It’s not just other people, you Randian douche. It’s also you.
The problem with private health insurance is not just that everyone doesn’t have it and can’t get it - it’s also that lots of people who do have it find that it doesn’t or won’t cover them when they actually need it.
Sure, you can take them to court, but even if you’re going to win you’re still being forced to make a financial choice without knowing if you can actually pay for it or not. Surely even you can see that this is an untenable position.
Hell, by the time litigation concludes, you might already have lost your car, home and job.
In an article on Barry Commoner’s third-party run for president in 1976, Robert Anton Wilson commented, “Politically I suppose I should have supported Ed Clark, but I’m not that kind of Libertarian; I don’t hate poor people.” (The Libertarian nominee that year was Roger MacBride; but Wilson was writing early in the year.) I’ll give Wilson the benefit of the doubt there because he was so awesome, but from what I’ve seen, there are very few self-ID’d Libertarians who can honestly say that. And Rand Rover definitely is not one of them.
Yeah, but owning something doesn’t mean that the state doesn’t interfere in how you can use it and derive in income from it. The state interferes with our economic property rights all the time. So why is ownership actually so important? It might be better to have fewer things you can own but have greater rights to them.
Being able to own anything and do anything with it might be nice, but I agree with you that this has to be limited to keep people from hurting others. But if the fact that you own something might be a symptom of a greater problem that does hurt others, what then?
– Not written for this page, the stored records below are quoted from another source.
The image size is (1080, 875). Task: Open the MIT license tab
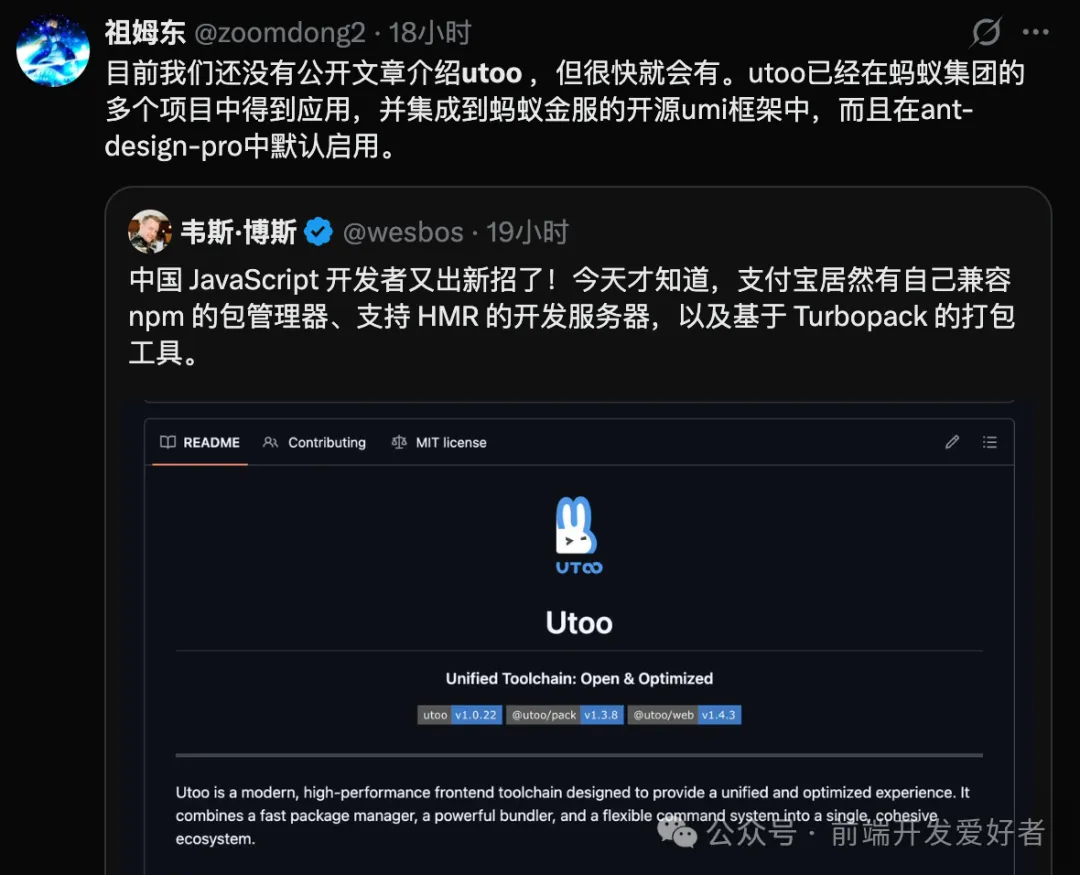439,442
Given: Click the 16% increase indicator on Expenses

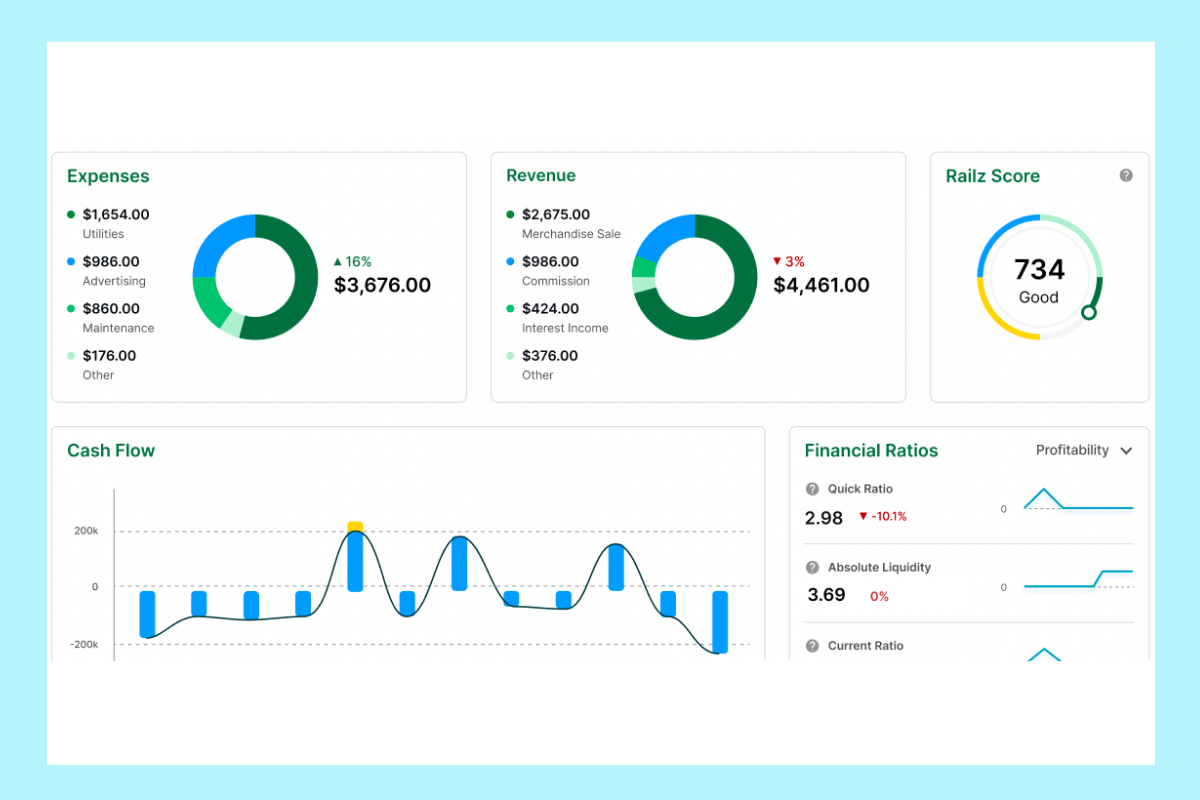Looking at the screenshot, I should (352, 261).
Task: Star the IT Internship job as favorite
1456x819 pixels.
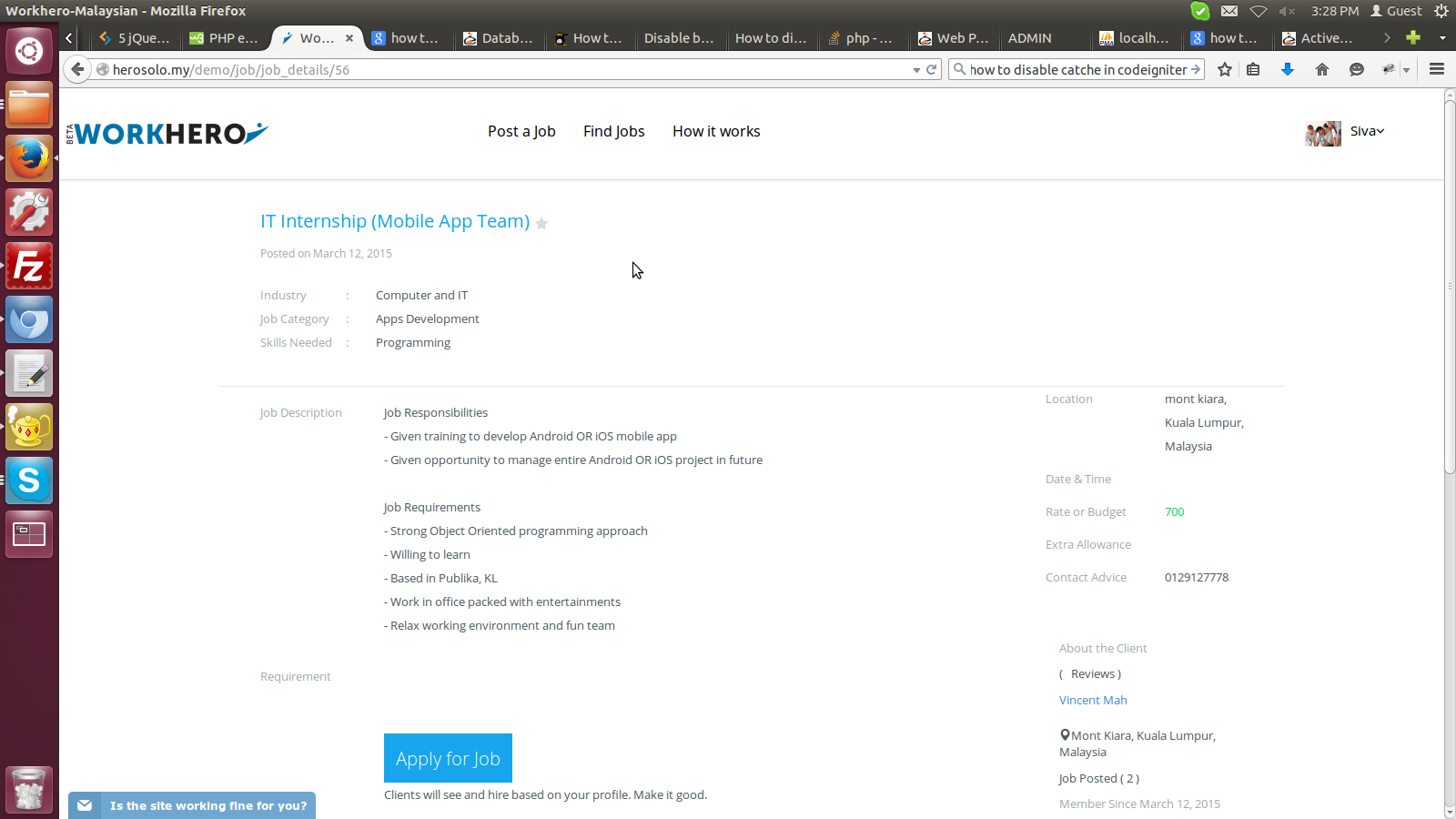Action: 541,224
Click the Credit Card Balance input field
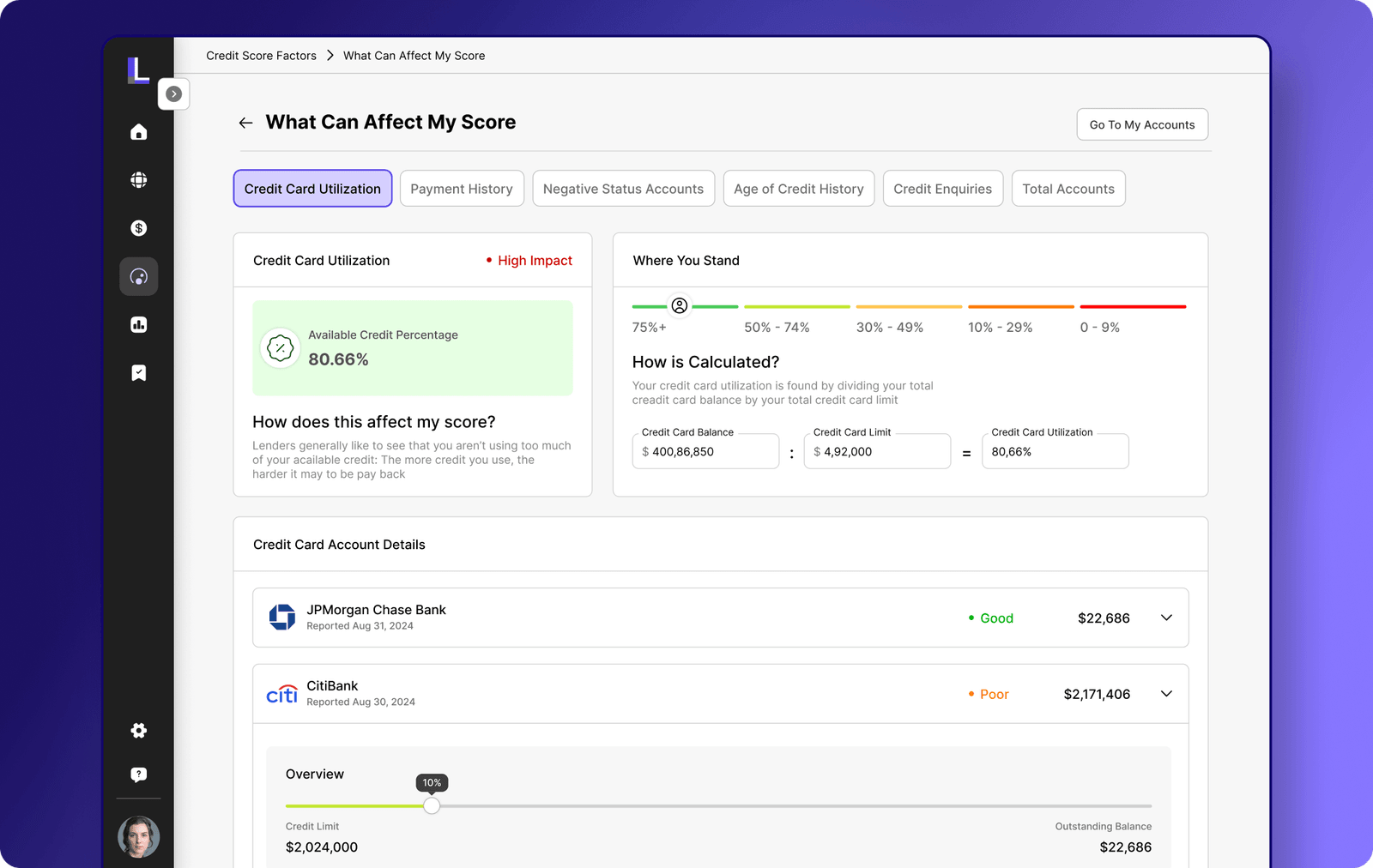This screenshot has height=868, width=1373. (x=706, y=452)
I just don’t think that in these cases, maximizing ownership is a very good guide to either the utility of the owners or the utility of the people who might benefit from some redistribution.
Since you’ve had these views for awhile, they may not be influencing you. However, they are, by popularizing those notions for small, angry people, making you seem like less of a fringe whackjob. So in this case I suppose they’re helping you. Most people have to be massaged into your special brand of stupidity, but I guess you’re a natural.
To reiterate. The teapartiers who talk about taxes being violence are being used by anti-regulation, pro business cock-suckers like Dick Armey. It’s a simplistic chant to get people angry and ready to vote.
You’re just helping because you aren’t smart enough to know the difference. I stand corrected.
Bricker, I know you are a sharp guy, but let me point out the exceedingly obvious: Rand Rover doesn’t insult and name-call because it backs up his argument, he does it because that is his argument. Rand really thinks calling someone “mentally disordered” or “liberal douchebag” are the debating equivalent of a slam-dunk, an “I win” button for playing on the internet.
And he’s going to keep hitting Plan A because there is no Plan B. As Maeglin rightly pointed out, he’s got nothin’. In fact, it’s precisely because he knows next to nothing that he thinks he knows everything–the smartest people on earth are the ones that are the first to say they’ve still got a lot to learn. That is, of course, unless one has learned everything they already can in life, which suggests that RR’s last years on earth will be rather dull.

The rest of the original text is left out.